Reichertsheim braucht einen Plan

Kann ein Flächennutzungsplan helfen, die Entwicklung der Gemeinde Reichertsheim festzulegen? Günster

Reichertsheim – Wie soll sich die Gemeinde Reichertsheim entwickeln – beim Wohnen, Gewerbe oder in der Landwirtschaft und in der Natur?

Wie möchte die Gemeinde ihre Flächen nutzen? Die Beantwortung dieser Fragen steht an, doch soll sich damit der künftige Gemeinderat beschäftigen, der im März gewählt wird.
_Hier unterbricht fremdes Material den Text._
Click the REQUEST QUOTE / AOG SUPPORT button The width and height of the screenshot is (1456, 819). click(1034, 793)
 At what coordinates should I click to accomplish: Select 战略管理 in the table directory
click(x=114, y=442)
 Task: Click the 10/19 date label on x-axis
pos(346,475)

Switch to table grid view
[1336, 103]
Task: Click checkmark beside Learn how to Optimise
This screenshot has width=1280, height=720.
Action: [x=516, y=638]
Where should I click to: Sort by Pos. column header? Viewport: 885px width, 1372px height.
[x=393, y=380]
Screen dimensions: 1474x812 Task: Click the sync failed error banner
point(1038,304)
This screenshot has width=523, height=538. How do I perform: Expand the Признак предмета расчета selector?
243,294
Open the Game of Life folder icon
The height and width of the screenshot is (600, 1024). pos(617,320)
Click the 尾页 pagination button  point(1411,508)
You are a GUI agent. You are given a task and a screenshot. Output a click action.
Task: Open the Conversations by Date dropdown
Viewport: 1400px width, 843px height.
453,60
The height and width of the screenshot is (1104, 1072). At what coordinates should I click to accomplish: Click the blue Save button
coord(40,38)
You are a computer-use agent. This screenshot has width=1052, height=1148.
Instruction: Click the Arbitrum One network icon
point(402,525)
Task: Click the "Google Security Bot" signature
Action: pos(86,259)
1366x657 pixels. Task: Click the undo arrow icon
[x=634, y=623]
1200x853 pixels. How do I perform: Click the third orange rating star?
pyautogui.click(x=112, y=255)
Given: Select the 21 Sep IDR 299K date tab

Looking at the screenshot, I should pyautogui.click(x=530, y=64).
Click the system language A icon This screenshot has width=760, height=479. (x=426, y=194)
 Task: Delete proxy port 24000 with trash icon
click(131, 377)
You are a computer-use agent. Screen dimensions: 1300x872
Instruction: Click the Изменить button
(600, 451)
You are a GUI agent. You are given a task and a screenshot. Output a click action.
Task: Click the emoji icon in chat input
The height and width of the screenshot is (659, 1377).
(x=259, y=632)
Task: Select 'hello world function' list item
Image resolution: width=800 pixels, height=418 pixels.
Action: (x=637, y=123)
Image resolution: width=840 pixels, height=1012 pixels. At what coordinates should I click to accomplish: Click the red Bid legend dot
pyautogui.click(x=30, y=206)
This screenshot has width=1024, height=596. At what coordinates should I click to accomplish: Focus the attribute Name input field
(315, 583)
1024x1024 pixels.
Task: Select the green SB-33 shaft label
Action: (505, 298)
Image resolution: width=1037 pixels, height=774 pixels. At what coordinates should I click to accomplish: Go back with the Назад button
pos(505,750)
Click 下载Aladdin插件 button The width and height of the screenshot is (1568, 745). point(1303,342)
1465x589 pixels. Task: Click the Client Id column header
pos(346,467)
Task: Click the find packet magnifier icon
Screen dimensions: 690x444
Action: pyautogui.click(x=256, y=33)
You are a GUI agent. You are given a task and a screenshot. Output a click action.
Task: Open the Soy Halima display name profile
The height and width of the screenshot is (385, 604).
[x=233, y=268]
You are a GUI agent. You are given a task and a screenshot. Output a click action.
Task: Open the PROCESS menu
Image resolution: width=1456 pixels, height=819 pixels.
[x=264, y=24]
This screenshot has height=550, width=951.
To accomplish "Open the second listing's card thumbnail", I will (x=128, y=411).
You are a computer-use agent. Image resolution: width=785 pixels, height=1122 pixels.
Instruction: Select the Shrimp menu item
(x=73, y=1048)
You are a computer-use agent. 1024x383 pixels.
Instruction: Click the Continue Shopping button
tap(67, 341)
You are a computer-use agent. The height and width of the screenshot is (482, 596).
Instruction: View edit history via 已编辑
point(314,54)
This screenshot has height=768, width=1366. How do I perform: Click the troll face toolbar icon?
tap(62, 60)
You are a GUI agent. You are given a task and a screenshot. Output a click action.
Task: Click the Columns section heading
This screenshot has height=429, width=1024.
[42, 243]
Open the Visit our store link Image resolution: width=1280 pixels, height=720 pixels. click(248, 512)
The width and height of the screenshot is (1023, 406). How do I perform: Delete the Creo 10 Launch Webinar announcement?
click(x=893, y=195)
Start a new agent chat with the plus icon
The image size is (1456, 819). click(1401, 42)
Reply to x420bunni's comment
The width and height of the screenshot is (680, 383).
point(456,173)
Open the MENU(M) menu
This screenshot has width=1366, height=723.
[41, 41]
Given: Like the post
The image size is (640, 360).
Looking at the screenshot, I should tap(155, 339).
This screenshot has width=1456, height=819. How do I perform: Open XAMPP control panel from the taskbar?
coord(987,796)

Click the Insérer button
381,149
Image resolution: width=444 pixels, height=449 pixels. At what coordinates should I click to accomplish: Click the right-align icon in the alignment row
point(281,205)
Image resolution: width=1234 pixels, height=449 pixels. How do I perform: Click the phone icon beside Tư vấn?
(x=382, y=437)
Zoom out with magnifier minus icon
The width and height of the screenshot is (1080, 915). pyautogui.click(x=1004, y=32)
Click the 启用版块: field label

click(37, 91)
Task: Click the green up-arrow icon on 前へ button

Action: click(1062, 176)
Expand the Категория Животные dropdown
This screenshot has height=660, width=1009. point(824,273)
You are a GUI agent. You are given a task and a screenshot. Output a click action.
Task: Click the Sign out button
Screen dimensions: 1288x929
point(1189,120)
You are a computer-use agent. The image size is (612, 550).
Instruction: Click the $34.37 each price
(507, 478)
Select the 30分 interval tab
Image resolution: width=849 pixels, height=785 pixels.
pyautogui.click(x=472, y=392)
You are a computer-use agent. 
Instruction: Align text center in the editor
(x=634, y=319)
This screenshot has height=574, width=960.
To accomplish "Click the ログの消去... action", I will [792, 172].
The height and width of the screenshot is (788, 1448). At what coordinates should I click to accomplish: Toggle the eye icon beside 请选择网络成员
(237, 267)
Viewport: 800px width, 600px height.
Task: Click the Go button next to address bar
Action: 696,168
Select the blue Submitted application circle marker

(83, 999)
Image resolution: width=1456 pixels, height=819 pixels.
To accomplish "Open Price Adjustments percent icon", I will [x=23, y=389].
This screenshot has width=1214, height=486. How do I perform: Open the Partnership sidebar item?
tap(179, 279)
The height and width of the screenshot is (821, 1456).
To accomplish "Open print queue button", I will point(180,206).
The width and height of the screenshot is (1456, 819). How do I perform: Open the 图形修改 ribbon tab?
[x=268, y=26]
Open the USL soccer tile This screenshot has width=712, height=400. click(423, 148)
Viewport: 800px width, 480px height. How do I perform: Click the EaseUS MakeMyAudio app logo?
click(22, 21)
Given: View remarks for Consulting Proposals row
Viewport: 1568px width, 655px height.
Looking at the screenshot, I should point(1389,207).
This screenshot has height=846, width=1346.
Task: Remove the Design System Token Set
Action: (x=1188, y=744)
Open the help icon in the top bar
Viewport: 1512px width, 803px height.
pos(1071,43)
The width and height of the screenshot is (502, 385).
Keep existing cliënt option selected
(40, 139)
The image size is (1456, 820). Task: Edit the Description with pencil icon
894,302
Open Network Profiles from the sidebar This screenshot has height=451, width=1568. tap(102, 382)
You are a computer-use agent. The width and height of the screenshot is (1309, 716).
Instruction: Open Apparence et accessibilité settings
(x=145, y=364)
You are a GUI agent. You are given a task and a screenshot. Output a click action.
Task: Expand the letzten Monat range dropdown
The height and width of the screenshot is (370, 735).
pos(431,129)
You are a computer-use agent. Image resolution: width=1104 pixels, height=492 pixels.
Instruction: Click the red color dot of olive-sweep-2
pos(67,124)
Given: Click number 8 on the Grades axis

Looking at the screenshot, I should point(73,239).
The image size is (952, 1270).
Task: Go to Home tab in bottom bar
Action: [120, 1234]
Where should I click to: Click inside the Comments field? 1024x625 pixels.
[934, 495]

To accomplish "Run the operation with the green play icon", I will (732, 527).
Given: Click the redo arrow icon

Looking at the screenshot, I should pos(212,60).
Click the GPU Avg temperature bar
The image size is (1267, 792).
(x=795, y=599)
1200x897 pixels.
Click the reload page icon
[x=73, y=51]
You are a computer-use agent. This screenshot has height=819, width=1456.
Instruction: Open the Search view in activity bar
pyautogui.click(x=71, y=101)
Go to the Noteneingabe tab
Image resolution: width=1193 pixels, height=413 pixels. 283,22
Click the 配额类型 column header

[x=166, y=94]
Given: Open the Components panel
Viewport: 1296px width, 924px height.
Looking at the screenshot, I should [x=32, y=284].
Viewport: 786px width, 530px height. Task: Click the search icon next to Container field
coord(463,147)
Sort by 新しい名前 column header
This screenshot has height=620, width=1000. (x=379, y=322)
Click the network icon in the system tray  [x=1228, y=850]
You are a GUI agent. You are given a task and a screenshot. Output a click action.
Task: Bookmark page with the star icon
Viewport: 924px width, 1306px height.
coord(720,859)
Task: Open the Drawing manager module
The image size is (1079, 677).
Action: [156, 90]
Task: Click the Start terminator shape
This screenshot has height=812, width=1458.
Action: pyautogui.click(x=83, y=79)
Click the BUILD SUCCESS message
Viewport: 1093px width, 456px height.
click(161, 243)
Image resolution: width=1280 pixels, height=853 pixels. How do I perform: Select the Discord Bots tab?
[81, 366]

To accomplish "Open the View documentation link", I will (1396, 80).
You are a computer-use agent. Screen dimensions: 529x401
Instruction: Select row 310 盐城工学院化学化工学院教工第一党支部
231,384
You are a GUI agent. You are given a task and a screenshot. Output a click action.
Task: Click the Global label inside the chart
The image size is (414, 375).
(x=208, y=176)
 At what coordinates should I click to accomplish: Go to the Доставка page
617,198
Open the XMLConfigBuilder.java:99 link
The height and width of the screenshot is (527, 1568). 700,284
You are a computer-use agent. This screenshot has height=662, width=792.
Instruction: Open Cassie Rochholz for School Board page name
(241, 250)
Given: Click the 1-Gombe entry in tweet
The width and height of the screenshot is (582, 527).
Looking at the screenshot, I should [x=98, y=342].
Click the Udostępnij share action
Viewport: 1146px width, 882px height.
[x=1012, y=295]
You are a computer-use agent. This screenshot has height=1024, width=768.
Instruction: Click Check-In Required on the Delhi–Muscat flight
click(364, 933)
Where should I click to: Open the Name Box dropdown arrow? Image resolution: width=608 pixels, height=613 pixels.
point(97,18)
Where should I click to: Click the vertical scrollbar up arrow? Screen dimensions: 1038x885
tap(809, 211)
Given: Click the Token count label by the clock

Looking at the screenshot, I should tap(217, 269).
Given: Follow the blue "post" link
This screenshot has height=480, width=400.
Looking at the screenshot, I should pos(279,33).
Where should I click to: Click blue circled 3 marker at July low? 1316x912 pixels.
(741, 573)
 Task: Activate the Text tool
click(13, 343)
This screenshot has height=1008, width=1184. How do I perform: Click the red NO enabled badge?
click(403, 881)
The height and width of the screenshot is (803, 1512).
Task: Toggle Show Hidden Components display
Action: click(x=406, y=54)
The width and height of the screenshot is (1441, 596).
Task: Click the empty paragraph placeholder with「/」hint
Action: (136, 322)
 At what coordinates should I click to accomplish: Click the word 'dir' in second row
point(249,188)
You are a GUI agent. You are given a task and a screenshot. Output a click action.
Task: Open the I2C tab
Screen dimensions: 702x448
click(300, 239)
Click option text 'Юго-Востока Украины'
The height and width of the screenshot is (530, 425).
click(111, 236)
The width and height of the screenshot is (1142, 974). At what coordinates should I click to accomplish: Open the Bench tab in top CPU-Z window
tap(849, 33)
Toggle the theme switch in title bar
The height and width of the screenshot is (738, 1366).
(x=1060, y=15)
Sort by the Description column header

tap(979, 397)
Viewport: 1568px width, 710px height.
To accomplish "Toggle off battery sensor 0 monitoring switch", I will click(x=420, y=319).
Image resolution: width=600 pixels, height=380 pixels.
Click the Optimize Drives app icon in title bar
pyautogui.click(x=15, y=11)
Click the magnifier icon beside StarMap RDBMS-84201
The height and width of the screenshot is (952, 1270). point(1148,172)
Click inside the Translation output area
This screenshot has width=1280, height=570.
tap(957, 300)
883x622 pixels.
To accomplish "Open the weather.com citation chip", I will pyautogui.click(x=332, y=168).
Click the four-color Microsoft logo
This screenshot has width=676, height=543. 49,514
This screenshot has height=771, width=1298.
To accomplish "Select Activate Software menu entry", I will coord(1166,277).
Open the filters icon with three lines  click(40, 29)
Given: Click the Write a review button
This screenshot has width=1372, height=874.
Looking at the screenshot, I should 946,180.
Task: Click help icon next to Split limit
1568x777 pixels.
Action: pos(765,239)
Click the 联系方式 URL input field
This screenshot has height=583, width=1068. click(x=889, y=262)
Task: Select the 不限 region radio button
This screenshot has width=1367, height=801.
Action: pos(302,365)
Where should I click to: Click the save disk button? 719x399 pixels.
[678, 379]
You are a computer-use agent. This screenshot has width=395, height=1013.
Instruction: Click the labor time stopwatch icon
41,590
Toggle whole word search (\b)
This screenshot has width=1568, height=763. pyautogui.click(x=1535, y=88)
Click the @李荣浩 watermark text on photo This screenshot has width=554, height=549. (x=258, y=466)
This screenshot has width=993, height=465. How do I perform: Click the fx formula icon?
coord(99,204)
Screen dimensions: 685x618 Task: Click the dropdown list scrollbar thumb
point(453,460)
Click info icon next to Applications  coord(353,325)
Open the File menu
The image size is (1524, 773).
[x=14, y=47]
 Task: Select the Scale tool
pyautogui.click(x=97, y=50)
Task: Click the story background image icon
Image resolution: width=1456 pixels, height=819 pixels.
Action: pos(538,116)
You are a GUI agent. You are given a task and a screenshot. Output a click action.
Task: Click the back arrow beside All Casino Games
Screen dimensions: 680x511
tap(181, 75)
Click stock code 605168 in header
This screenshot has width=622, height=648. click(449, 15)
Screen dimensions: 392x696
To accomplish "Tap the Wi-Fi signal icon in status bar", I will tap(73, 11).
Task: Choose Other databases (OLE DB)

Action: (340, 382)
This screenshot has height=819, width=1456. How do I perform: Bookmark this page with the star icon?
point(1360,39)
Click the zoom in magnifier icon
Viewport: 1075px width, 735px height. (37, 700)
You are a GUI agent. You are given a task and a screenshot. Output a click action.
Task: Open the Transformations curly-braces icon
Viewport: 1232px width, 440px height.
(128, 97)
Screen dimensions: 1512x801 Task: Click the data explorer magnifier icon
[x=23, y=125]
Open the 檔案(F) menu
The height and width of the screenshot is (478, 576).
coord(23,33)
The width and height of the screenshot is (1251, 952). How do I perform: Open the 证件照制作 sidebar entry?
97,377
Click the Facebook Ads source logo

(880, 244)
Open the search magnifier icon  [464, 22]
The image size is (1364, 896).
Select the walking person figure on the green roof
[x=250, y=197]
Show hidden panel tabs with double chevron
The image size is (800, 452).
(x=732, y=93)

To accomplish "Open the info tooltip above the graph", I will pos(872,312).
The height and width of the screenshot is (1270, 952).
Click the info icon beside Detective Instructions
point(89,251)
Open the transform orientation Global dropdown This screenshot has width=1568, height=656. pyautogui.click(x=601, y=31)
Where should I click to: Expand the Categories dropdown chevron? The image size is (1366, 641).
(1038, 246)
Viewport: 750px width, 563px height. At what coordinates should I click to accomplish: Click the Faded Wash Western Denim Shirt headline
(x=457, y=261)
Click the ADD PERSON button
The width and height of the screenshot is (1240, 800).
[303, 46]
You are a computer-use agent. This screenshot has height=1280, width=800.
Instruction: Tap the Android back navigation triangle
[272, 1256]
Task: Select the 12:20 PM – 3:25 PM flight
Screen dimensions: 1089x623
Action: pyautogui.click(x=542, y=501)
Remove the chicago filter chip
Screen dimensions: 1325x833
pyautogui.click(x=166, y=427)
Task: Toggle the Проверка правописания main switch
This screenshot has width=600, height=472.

Zu dem Schluss kam das Gremium in seiner Sitzung.

Den Grund für die Diskussion lieferten Gespräche mit dem Landratsamt, als es um mögliches Bauen in Thambach oder Tiefenstätt ging, berichtete Bürgermeisterin Annemarie Haslberger (Einigkeit Ramsau).

Die Gemeinde habe kein aktuelles Entwicklungskonzept, lautete dabei der Vorwurf der Behörde. Gemeint sei ein Flächennutzungsplan. Der solle sich unter anderem am Landesentwicklungsplan orientieren und aktuelle Vorgaben, wie das Einsparen von Flächen, berücksichtigen. Zweiter Bürgermeister Augustin Grundner (IG Reichertsheim) wusste, dass das schon länger gefordert werde, man habe es bisher umgehen können, „aber irgendwann“ müsse die Gemeinde diesen Flächennutzungsplan doch erneuern. Immerhin sei der bestehende aus dem Jahr 1984 und sei bisher lediglich fortgeschrieben worden. Hilfreich sei eine Arbeitsgrundlage mit dem aktuellen Zustand. Für Georg Hanslmeier (IG Reichertsheim) stellte sich das „sehr theoretisch“ dar, denn wo gebaut werden könne, finde man selbst heraus, so ein Plan, so ist er überzeugt, „schmeißt eher alles über den Haufen“. Und: Der neue Gemeinderat sollte sich damit beschäftigen und eigene Prioritäten für die kommenden Jahre festlegen, da sollte man jetzt nicht vorgreifen.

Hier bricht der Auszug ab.